Although you may have missed it, Kory McHenry, formerly with the National Institutes of Health NIDCR, a contributor at painonline.com , has already pointed out that the mechanism of lidocaine is still in debate. The contest centers around whether lidocaine acts at the sodium channel itself, or in the membrane immediately adjacent to the channel. This debate is highly technical and of interest mainly to cellular biochemists. However, recent work at Harvard suggests we may not have to wait for the final answer to develop NEW treatment for pain.
We have already praised Brad Galer for his longstanding contributions to pain science and his deep compassion, as well. One of his main contributions has been the development of and bringing to market a lidocaine patch. We have received a number of favorable comments on this patch from those who contribute to the site, although like other patches, there are so many factors controlling rate of absorption that improvments are always possible.
The main benefit so far has been with respect to the EVOKED or ELICITED forms of touch dysesthesia. Not everyone seems to repond, but enough have written favorably that it is not unreasonable to give consideration to such treatment, under the direction of your personal physician, of course.
The recent “breakthrough” at Harvard has to do with the delivery of sufficient lidocaine into the neuron to stop pain without blocking motor function. This is a long standing challenge and great researchers, such as Marshall Devor (who has also contributed here) have studied various approaches to lidocaine.
In a brilliant venture, Binshtok, Bean, and Woolf (yes, Clifford Woolf whom we have praised so often) the team at Harvard OPENED the TRPV-1 channel with capsaicin, and then, administered lidocaine. Voila! It worked!

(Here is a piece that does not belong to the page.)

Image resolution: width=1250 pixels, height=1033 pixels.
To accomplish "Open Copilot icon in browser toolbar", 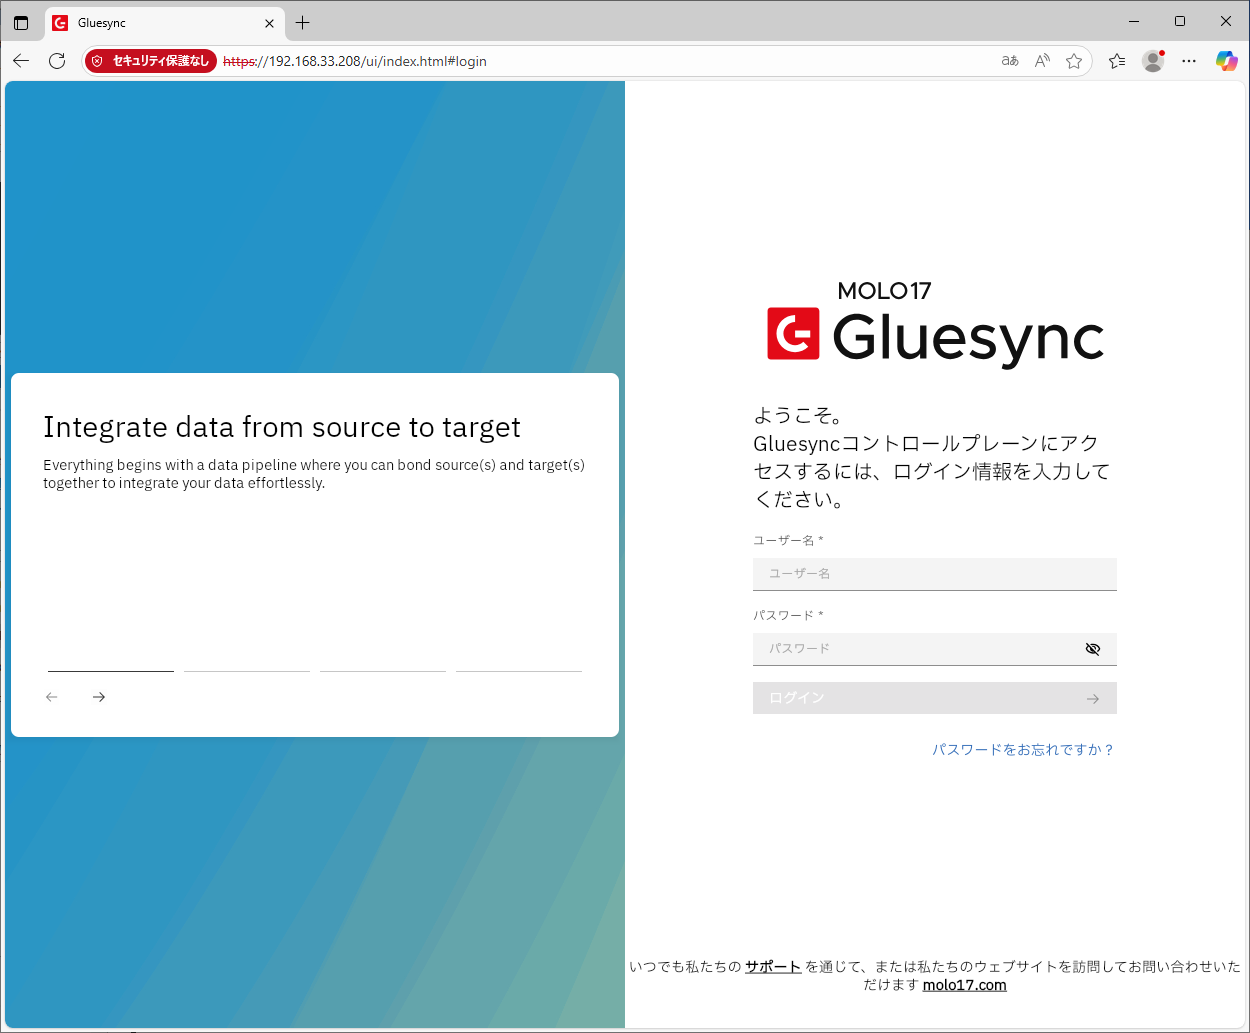I will coord(1226,61).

In other words, there was TRPV-1 channel mediated entry of sodium channel blockers, to which the neuronal membrane would ordinarily be impermeable. In pain research, this is a very important development.
Note that most local anesthetics don’t like to combine with water (they are hydrophobic). Water tends to be polar, with one end more positive than the other, so charged molecules combine more readily with water.

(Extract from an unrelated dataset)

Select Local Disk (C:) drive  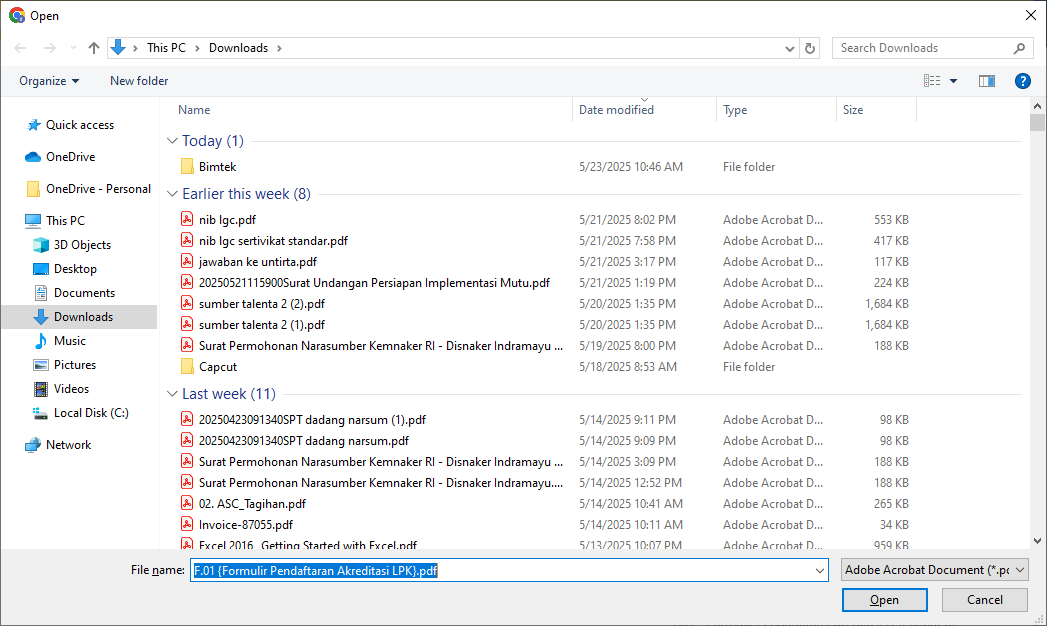click(x=91, y=413)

The authors described their method thus:
“We tested the possibility of selectively blocking the excitability of primary sensory nociceptor (pain-sensing) neurons by introducing the charged, membrane-impermeant lidocaine derivative QX-314 through the pore of the noxious-heat-sensitive TRPV1 channel. Here we show that charged sodium-channel blockers can be targeted into nociceptors by the application of TRPV1 agonists to produce a pain-specific local anaesthesia. QX-314 applied externally had no effect on the activity of sodium channels in small sensory neurons when applied alone, but when applied in the presence of the TRPV1 agonist capsaicin, QX-314 blocked sodium channels and inhibited excitability.”
It has always been difficult to achieve sensory block without taking out motor function. The new technique managed to achieve this. The authors relate as follows:
“Inhibition by co-applied QX-314 and capsaicin was restricted to neurons expressing TRPV1. Injection of QX-314 together with capsaicin into rat hindpaws produced a long-lasting (more than 2 h) increase in mechanical and thermal nociceptive thresholds. Long-lasting decreases in pain sensitivity were also seen with regional injection of QX-314 and capsaicin near the sciatic nerve; however, in contrast to the effect of lidocaine, the application of QX-314 and capsaicin together was not accompanied by motor or tactile deficits.”

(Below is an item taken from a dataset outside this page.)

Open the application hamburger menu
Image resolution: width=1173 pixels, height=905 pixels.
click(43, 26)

QX-314, which is a modified lidocaine, may therefore prove to be of considerable benefit to the evoked portion of central pain. Perhaps we will soon have a QX-314 patch, as a follow-up to the lidocaine patch.
Central pain subjects have been so patient and longsuffering. What choice did they have? It would certainly be gratifying if capsaicin, by opening the TRPV-1 channel, could finally make blockade possible.